Joan C. Williams on the "class culture gap"

Benjamin Sachs

Benjamin Sachs is the Kestnbaum Professor of Labor and Industry at Harvard Law School and a leading expert in the field of labor law and labor relations. He is also faculty director of the Center for Labor and a Just Economy. Professor Sachs teaches courses in labor law, employment law, and law and social change, and his writing focuses on union organizing and unions in American politics. Prior to joining the Harvard faculty in 2008, Professor Sachs was the Joseph Goldstein Fellow at Yale Law School.  From 2002-2006, he served as Assistant General Counsel of the Service Employees International Union (SEIU) in Washington, D.C.  Professor Sachs graduated from Yale Law School in 1998, and served as a judicial law clerk to the Honorable Stephen Reinhardt of the United States Court of Appeals for the Ninth Circuit. His writing has appeared in the Harvard Law Review, the Yale Law Journal, the Columbia Law Review, the New York Times and elsewhere.  Professor Sachs received the Yale Law School teaching award in 2007 and in 2013 received the Sacks-Freund Award for Teaching Excellence at Harvard Law School.  He can be reached at [email protected].

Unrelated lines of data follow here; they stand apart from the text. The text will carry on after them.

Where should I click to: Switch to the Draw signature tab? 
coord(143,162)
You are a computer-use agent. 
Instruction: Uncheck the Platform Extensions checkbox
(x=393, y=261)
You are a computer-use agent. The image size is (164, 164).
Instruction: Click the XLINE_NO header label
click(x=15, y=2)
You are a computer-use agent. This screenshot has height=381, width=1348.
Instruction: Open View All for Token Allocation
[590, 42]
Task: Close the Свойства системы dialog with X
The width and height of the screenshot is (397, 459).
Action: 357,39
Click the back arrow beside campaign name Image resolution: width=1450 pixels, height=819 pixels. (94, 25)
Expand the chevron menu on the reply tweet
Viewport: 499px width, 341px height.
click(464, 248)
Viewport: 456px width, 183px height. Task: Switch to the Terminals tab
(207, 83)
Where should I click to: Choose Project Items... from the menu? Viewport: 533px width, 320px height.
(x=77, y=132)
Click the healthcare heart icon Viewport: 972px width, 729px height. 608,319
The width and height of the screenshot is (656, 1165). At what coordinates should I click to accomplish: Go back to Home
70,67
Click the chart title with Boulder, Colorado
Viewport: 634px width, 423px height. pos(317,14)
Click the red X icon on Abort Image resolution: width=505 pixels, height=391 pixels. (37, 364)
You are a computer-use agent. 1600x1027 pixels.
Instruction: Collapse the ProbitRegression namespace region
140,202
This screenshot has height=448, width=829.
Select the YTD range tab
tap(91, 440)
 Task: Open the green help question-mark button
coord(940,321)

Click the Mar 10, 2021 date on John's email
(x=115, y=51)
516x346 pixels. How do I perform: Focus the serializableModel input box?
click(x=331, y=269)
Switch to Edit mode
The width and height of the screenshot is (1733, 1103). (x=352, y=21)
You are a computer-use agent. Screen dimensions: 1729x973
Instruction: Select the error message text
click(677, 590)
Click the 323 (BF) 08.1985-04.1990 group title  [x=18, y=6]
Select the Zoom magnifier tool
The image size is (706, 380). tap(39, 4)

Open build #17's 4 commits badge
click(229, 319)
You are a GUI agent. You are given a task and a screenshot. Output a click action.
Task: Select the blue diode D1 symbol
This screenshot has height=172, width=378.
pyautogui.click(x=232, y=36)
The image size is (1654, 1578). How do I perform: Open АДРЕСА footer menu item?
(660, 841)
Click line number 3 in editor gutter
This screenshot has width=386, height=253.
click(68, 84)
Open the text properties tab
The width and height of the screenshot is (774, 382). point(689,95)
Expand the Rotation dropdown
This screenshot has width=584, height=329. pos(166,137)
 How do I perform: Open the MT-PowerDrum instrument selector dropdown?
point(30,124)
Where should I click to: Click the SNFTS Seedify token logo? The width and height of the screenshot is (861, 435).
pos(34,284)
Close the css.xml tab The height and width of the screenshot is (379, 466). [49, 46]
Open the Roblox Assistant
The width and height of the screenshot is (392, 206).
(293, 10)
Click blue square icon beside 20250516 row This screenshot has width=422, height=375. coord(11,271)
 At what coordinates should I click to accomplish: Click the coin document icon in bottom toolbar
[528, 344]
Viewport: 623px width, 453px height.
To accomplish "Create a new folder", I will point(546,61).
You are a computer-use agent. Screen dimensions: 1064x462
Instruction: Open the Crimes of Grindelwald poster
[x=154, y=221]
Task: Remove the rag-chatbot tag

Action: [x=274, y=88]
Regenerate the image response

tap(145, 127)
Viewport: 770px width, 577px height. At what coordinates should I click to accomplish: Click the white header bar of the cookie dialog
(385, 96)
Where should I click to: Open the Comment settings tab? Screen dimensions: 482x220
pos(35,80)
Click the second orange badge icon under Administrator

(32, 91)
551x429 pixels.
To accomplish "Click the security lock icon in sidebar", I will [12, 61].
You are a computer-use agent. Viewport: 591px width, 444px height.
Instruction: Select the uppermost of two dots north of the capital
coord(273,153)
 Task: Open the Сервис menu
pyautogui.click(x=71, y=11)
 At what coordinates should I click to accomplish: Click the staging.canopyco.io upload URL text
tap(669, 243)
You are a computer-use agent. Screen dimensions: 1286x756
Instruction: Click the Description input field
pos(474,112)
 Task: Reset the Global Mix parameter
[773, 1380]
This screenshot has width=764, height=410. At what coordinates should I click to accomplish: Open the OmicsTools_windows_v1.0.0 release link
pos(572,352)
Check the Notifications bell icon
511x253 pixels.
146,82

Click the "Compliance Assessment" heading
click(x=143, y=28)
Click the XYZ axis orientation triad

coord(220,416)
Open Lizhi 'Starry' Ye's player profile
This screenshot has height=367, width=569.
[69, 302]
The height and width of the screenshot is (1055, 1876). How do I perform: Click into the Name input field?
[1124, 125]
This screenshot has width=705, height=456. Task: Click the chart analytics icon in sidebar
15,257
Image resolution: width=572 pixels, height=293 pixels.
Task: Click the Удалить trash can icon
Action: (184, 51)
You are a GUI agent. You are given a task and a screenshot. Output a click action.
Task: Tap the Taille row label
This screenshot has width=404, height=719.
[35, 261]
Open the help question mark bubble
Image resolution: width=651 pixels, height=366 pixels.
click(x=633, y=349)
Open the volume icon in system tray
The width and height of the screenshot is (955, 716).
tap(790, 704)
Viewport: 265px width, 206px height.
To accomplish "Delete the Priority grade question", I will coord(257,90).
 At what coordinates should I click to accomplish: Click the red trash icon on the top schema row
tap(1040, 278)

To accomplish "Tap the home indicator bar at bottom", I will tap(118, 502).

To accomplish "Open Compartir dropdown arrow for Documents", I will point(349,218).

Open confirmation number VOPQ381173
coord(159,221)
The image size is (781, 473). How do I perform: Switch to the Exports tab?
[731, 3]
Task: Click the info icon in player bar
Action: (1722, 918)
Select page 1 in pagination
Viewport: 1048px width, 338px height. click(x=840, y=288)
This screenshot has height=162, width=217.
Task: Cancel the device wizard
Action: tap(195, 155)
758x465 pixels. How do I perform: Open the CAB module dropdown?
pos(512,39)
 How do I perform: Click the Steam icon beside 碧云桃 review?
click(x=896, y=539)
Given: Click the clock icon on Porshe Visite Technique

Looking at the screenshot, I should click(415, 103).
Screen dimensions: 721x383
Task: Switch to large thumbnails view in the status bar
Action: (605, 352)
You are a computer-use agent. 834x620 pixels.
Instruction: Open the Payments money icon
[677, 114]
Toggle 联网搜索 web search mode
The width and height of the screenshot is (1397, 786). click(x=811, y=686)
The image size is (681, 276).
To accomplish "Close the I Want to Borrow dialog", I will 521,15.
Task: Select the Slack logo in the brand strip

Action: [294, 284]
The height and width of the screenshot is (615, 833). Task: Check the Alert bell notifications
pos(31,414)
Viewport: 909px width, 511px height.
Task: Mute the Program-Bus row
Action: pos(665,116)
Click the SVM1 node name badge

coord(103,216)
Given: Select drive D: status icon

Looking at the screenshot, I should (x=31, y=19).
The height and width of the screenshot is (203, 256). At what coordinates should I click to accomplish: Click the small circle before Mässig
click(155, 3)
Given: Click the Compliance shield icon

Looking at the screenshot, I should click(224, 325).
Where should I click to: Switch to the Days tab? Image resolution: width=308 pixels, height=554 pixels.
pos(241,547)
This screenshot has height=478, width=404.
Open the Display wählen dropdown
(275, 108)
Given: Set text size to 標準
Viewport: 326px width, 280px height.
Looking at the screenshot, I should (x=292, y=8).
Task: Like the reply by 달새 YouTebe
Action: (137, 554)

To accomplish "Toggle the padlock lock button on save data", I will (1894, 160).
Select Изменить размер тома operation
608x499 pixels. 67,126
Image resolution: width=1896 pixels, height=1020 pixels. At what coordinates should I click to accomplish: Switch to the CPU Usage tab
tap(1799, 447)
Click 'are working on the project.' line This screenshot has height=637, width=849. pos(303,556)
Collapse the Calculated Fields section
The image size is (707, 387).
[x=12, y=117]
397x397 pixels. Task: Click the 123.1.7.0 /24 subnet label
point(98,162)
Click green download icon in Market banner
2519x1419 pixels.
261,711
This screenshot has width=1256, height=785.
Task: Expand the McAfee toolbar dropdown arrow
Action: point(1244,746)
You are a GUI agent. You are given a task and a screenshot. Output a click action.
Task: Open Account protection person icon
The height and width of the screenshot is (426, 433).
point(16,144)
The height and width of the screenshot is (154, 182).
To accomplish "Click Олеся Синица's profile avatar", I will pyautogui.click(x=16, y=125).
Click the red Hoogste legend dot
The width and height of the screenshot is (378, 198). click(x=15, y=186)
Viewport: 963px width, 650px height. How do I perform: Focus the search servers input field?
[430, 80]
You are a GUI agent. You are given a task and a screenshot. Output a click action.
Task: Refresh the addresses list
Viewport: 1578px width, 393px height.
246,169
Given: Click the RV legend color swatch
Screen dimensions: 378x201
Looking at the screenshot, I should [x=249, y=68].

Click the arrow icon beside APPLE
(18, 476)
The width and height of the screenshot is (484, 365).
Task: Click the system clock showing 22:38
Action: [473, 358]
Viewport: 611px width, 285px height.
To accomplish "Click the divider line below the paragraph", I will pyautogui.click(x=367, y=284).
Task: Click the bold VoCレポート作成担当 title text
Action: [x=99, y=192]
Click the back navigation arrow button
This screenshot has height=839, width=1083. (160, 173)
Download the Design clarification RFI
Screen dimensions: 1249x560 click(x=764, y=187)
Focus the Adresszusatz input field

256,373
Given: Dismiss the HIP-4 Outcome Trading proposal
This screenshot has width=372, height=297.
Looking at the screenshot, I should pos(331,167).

Joan C. Williams has a new piece up at the Harvard Business Review on What So Many People Don’t Get About the U.S. Working Class.  She predicts that the piece will be “so unpopular that [she] risk[s] making [her]self a pariah among [her] friends on the left coast,” and when you read the piece you can understand why she’s worried.  To take one example, she argues that:

Hillary Clinton, by contrast [to Trump], epitomizes the dorky arrogance and smugness of the professional elite. The dorkiness: the pantsuits. The arrogance: the email server. The smugness: the basket of deplorables. Worse, her mere presence rubs it in that even women from her class can treat working-class men with disrespect. Look at how she condescends to Trump as unfit to hold the office of the presidency and dismisses his supporters as racist, sexist, homophobic, or xenophobic.

There is much to debate about the piece.  Among other things, it can be read as suggesting a “white working class” that is culturally unified to the point of being monolithic (e.g., “the white working class resents professionals but admires the rich”). But, agree or disagree (or, more likely, agree in part and disagree in part), the piece is a must-read in light of last week’s results.